WRITTEN EXERCISE 1 = In the mailing-list post, what does the writer say the "Old Testament" should be called?

SUPPLIED TEXT =
[Milton-L] Justify God?
richard strier
rastrier at uchicago.edu
Wed Oct 8 15:29:56 EDT 2008
I'm afraid that I think that Carol Barton has a very stereotyped and poorly
informed (and supersessionist) view of what Christians call the "Old Testament,"
but should be called the Hebrew bible.
---- Original message ----
>Date: Wed, 08 Oct 2008 09:10:27 -0700
>From: "Peter C. Herman" <herman2 at mail.sdsu.edu>
>Subject: Re: [Milton-L] Justify God?
>To: John Milton Discussion List <milton-l at lists.richmond.edu>
>
> At 07:52 AM 10/8/2008, you wrote:
>
> Jeffery Hodges asks:
>
> As everyone knows, Milton gives this reason for
> composing Paradise Lost:
>
>
> That to the highth of this great Argument
> I may assert Eternal Providence,
> And justifie the wayes of God to men. [PL
> 1.24-26]
>
> (Luxon, Thomas H., ed. The Milton Reading
> Room, http://www.dartmouth.edu/~milton,
> October, 2008.)

WRITTEN EXERCISE 2 = Please return the part of the listing that opens with the line containing "will click(x=405, y=153)." and closes with the line containing "Looking at the screenshot, I should 1908,116.", copied exactly, both of those lines included.

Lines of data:
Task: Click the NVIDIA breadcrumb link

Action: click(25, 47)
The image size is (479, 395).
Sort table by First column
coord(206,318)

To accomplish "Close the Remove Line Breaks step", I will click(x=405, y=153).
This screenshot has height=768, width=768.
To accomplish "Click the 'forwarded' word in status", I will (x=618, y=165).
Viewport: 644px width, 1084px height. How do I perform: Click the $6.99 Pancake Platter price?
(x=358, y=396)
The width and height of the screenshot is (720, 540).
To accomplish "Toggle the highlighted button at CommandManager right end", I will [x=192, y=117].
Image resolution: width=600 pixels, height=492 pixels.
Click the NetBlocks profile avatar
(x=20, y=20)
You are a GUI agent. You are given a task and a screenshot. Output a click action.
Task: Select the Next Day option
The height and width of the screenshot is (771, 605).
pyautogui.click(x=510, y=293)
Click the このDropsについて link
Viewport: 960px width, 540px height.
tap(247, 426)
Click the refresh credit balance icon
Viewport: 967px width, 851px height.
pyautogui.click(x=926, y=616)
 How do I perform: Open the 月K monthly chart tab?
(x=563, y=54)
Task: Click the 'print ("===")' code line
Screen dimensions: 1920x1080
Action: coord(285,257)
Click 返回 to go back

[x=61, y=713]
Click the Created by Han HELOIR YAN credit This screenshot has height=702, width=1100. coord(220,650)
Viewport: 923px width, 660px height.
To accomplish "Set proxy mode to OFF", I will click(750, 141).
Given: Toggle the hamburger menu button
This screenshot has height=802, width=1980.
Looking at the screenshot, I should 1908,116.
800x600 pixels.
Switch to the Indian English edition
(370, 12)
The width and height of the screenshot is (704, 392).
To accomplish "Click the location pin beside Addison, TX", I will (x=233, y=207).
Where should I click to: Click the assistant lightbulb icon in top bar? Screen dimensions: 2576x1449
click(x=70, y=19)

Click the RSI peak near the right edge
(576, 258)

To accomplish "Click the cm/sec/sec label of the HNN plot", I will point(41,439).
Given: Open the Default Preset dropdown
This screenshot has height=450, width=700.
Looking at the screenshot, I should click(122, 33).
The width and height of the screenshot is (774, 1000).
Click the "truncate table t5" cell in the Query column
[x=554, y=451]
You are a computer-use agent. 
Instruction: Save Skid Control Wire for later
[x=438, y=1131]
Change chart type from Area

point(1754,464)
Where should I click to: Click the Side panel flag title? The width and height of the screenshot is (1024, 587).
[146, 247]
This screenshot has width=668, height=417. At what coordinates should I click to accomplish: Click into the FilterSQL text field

RESPONSE 1 = The Hebrew bible.

RESPONSE 2 =
To accomplish "Close the Remove Line Breaks step", I will click(x=405, y=153).
This screenshot has height=768, width=768.
To accomplish "Click the 'forwarded' word in status", I will (x=618, y=165).
Viewport: 644px width, 1084px height. How do I perform: Click the $6.99 Pancake Platter price?
(x=358, y=396)
The width and height of the screenshot is (720, 540).
To accomplish "Toggle the highlighted button at CommandManager right end", I will [x=192, y=117].
Image resolution: width=600 pixels, height=492 pixels.
Click the NetBlocks profile avatar
(x=20, y=20)
You are a GUI agent. You are given a task and a screenshot. Output a click action.
Task: Select the Next Day option
The height and width of the screenshot is (771, 605).
pyautogui.click(x=510, y=293)
Click the このDropsについて link
Viewport: 960px width, 540px height.
tap(247, 426)
Click the refresh credit balance icon
Viewport: 967px width, 851px height.
pyautogui.click(x=926, y=616)
 How do I perform: Open the 月K monthly chart tab?
(x=563, y=54)
Task: Click the 'print ("===")' code line
Screen dimensions: 1920x1080
Action: coord(285,257)
Click 返回 to go back

[x=61, y=713]
Click the Created by Han HELOIR YAN credit This screenshot has height=702, width=1100. coord(220,650)
Viewport: 923px width, 660px height.
To accomplish "Set proxy mode to OFF", I will click(750, 141).
Given: Toggle the hamburger menu button
This screenshot has height=802, width=1980.
Looking at the screenshot, I should 1908,116.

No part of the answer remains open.